Le sagome degli animali e i particolari del corpo sono tracciati con una linea fluida ma decisa, spesso sfruttando l’irregolarità della parete e le pieghe della roccia. Gli animali sono rappresentati di profilo, con effetti volumetrici. A volte il corpo è colorato. La proporzione reale degli animali è rispettata. La prospettiva e la profondità dello spazio sono ottenute mediante la sovrapposizione delle forme. I colori sono prevalentemente caldi, a base di terre (ocra, rosso, bruno). Il contorno lineare è fatto con nero carbone o nero manganese. Per il bianco veniva utilizzato il gesso. In alcuni punti la parete veniva graffiata per mettere in evidenza il colore bianco.

LE GROTTE DI ALTAMIRA

Si trovano presso Santillana del Mar, nel nord della Spagna. La caverna principale, lunga 270 m, è ricoperta da splendide pitture, risalenti a circa 12 000 anni fa. Un nobile spagnolo, don Marcelino Sanz de Sautuola, appassionato di archeologia, un giorno del 1879 portò agli scavi della grotta la figlia Maria di cinque anni. Ad un certo punto la bambina esclamò: “Papá, mira los toros pintados!” (“Papá, guarda i tori dipinti!”). Aveva scoperto il grande soffitto con i bisonti dipinti, una delle opere più straordinarie dell’arte paleolitica. Le pitture vennero, però, giudicate dei falsi. Il povero de Sautuola morì amareggiato, prima che venisse riconosciuto il valore della sua eccezionale scoperta.

SCULTURA

Tecniche e materiali - In età paleolitica la scultura consiste in piccole statue lavorate in pietra e in osso; successivamente viene introdotta la modellazione dell’argilla e la fusione del bronzo.

Linguaggio visivo - Oltre a piccole statue femminili e idoli, vengono realizzati utensili e suppellettili. I volumi delle Veneri paleolitiche sono marcati.

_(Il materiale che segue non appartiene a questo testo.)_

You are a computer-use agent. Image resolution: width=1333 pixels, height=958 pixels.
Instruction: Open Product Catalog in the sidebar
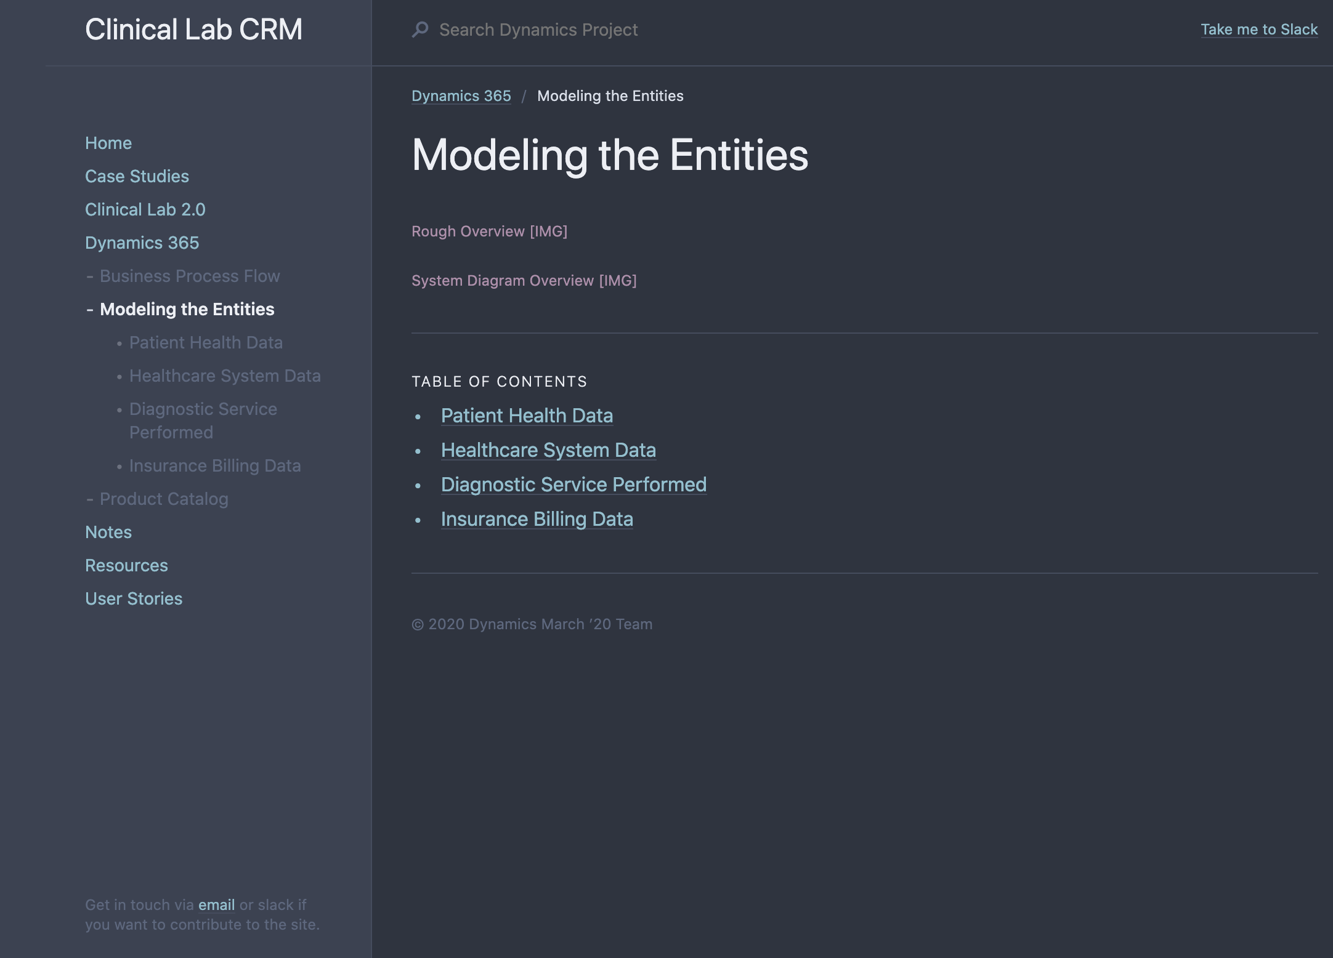click(164, 499)
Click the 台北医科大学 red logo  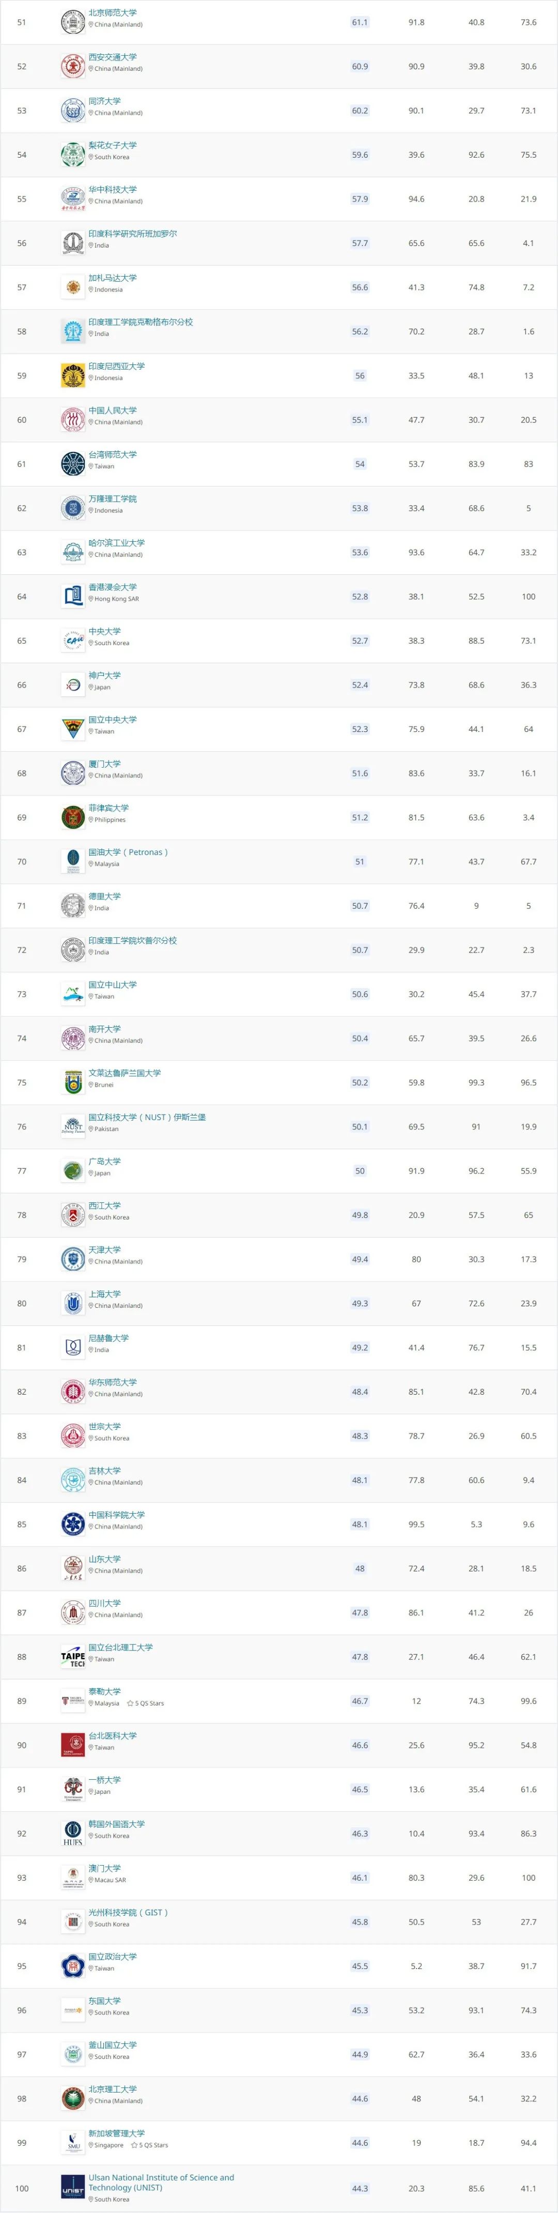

Valori espressivi - Le piccole sculture antropomorfe hanno scopo rituale. Sono simboli di fertilità o sono legate al culto di divinità naturali.

VENERE DI WILLENDROF

La più celebre tra le Veneri paleolitiche è la Venere di Willendorf, realizzata nel Paleolitico superiore, tra il 23 000 e il 19 000 a.C. Presenta testa sferoidale e la capigliatura, resa attraverso piccole protuberanze disposte in file orizzontali e parallele, arriva a coprire quasi tutto il volto, mentre le braccia sono appoggiate sui seni voluminosi. La presenza di tracce di colore rosso fa pensare ad un rituale magico-religioso.